Tony Dungy wrote the foreword. You can skip that. Dungy doesn't really say anything interesting or unique to his relationship to running or Meb. It feels sort of pasted on. But no worries, you are reading the book for the rest, not the foreword.

The chapters:
Think Like Meb
Run Like Meb
Train Like Meb
Race Like Meb
Eat Like Meb
Strengthen Like Meb
Stretch Like Meb
Cross-Train Like Meb
Recover Like Meb

Like the chapter titles imply, we get this from his point of view, from his personal experience as a runner. He's not (yet) a coach, nor does he necessarily have expertise in nutrition and so forth. But he wins. That means it is worth learning how one guy is getting it done.

Within each chapter, he relates the content to his own life. When discussing diet, he tells how much he weighed when, and what weight his physician told he should weigh.

Among the things you'll gain from this is a sense of his personal discipline.
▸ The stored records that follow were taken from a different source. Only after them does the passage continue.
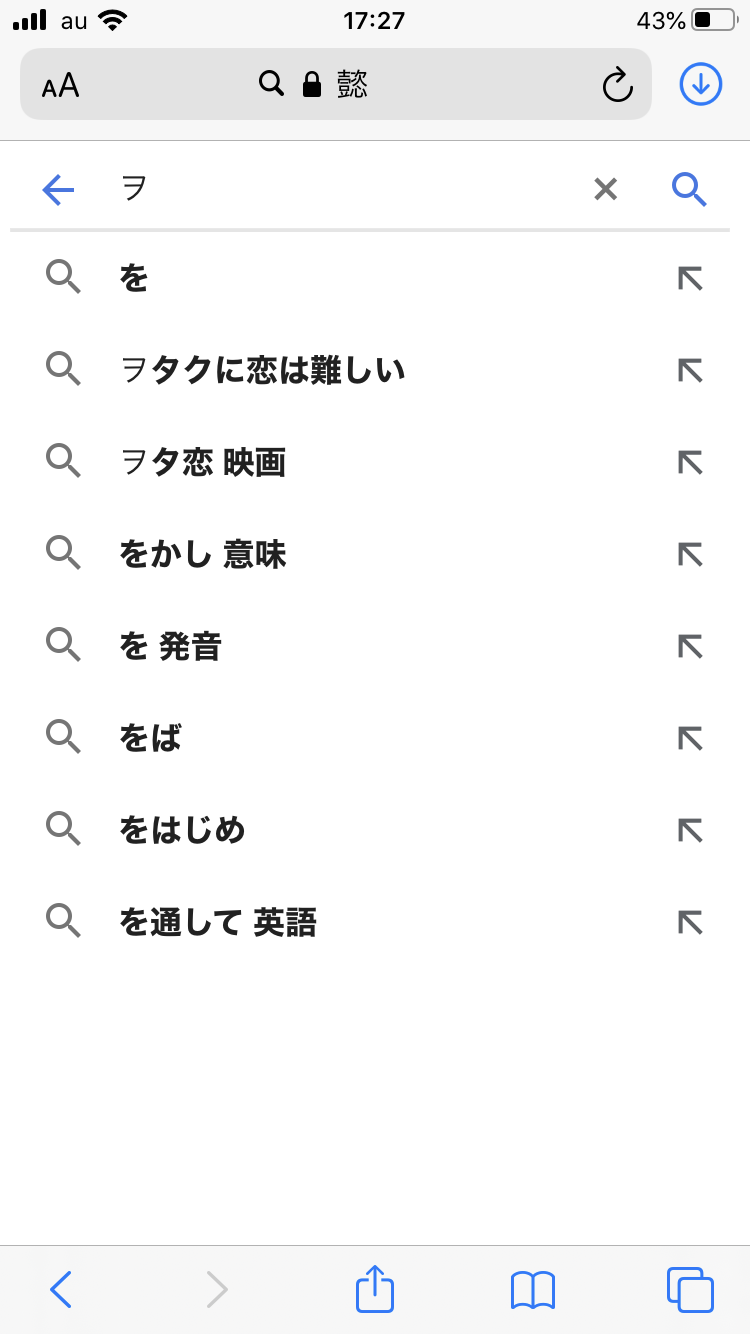Viewport: 750px width, 1334px height.
Task: Tap the blue back arrow in search bar
Action: 59,189
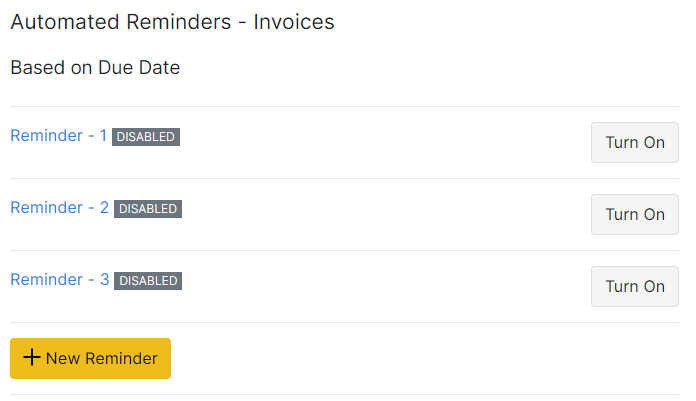Click the DISABLED badge beside Reminder - 3
Screen dimensions: 696x401
(x=148, y=281)
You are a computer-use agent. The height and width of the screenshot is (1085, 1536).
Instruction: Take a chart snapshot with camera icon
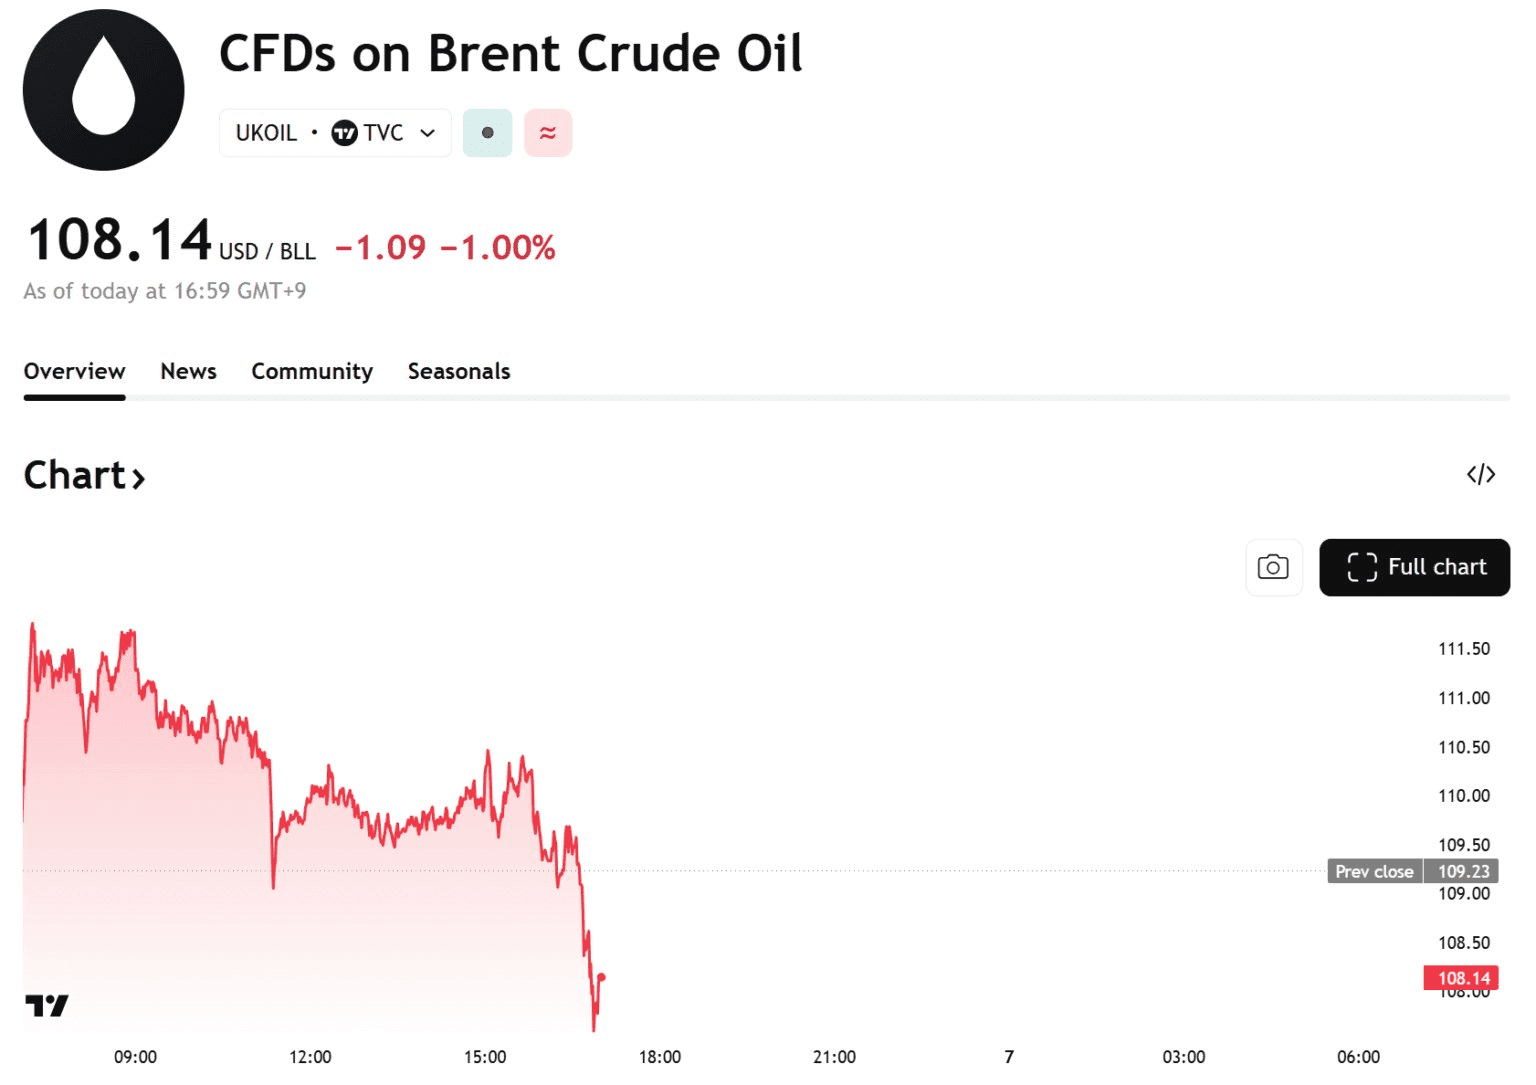pos(1273,568)
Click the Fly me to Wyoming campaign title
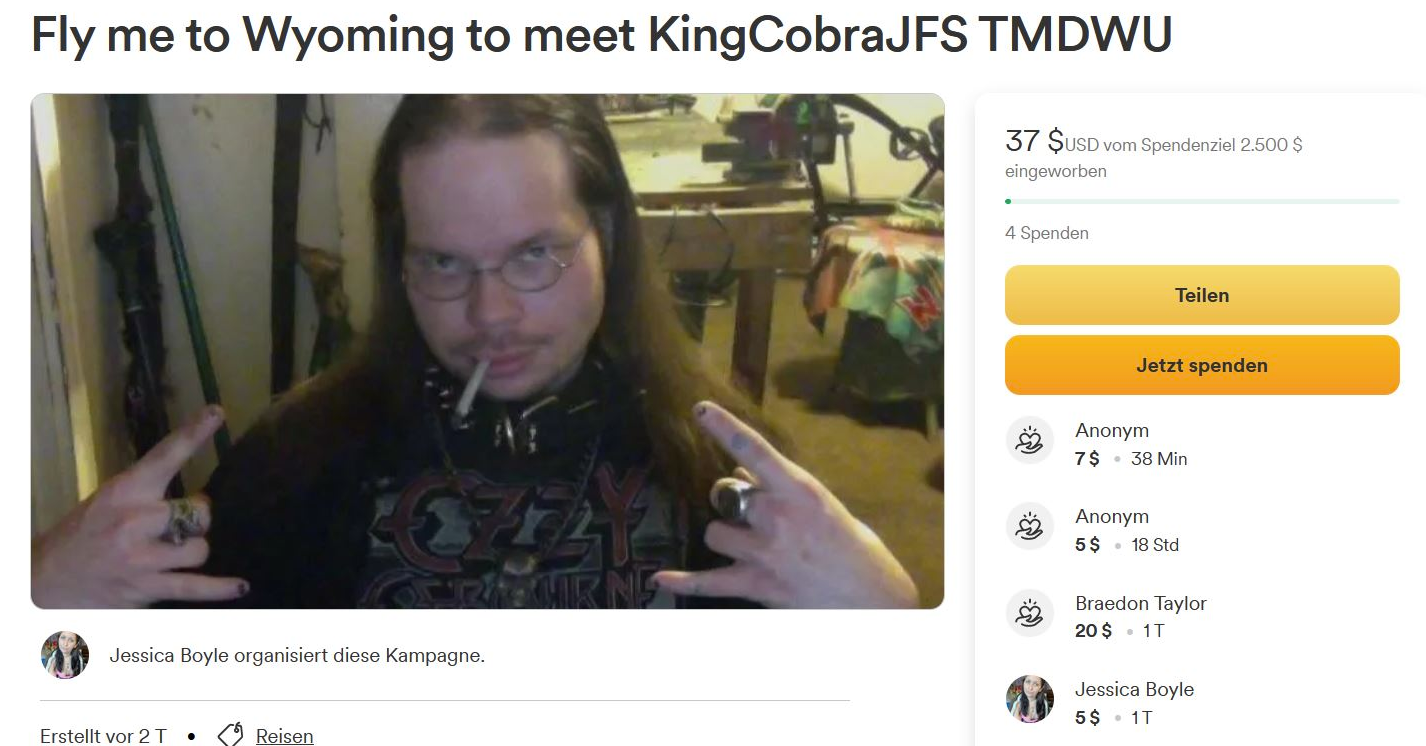 click(x=602, y=35)
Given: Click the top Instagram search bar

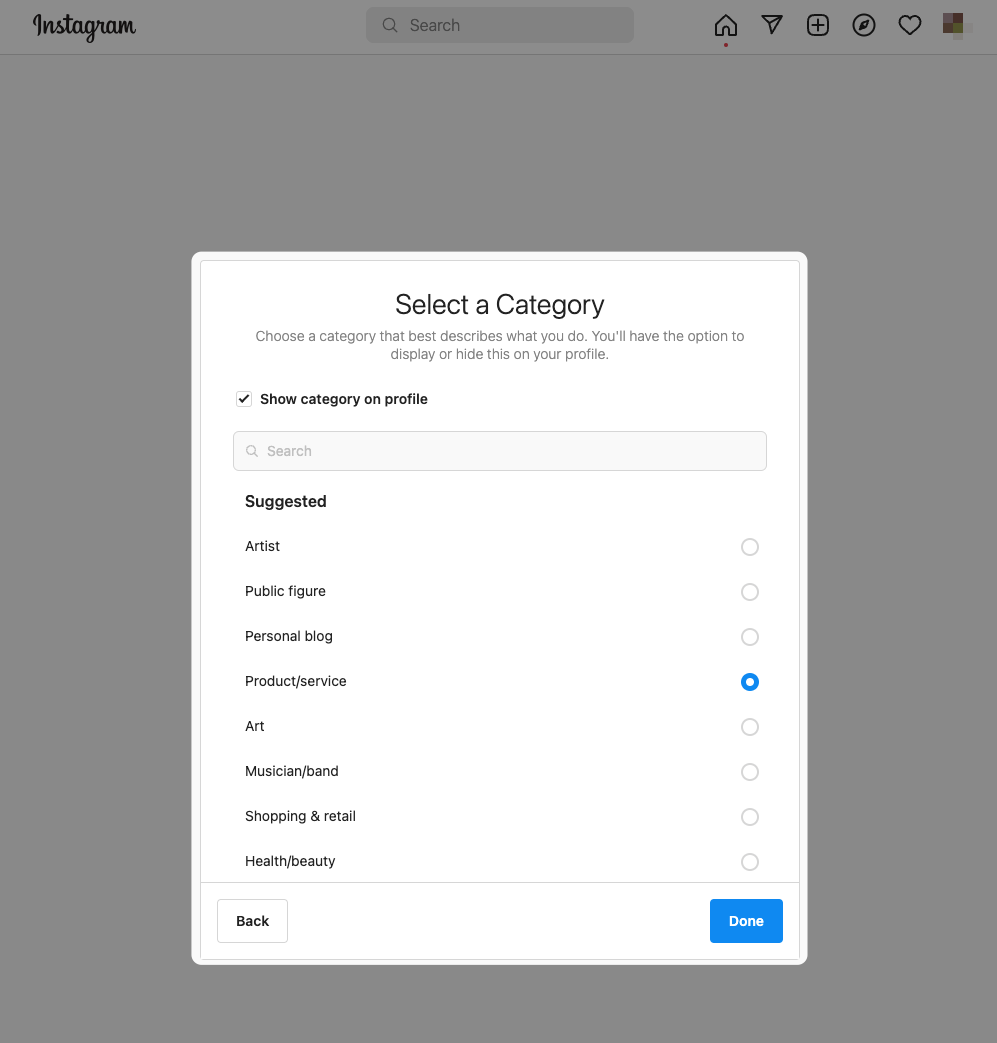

He stays on the game even when he's resting. By that I mean he takes seriously the process of making good choices. He doesn't take his success for granted. He reminds us of three simple keys in life:

Good goals
Hard Work

This shouldn't be the only running book you read. Bob Glover's The Competitive Runner's Handbook: The Bestselling Guide to Running 5Ks through Marathons  is a great one, as is Hal Higdon's Marathon: The Ultimate Training Guide: Advice, Plans, and Programs for Half and Full Marathons. There are too many others to name, but Meb's book is worth your money and time.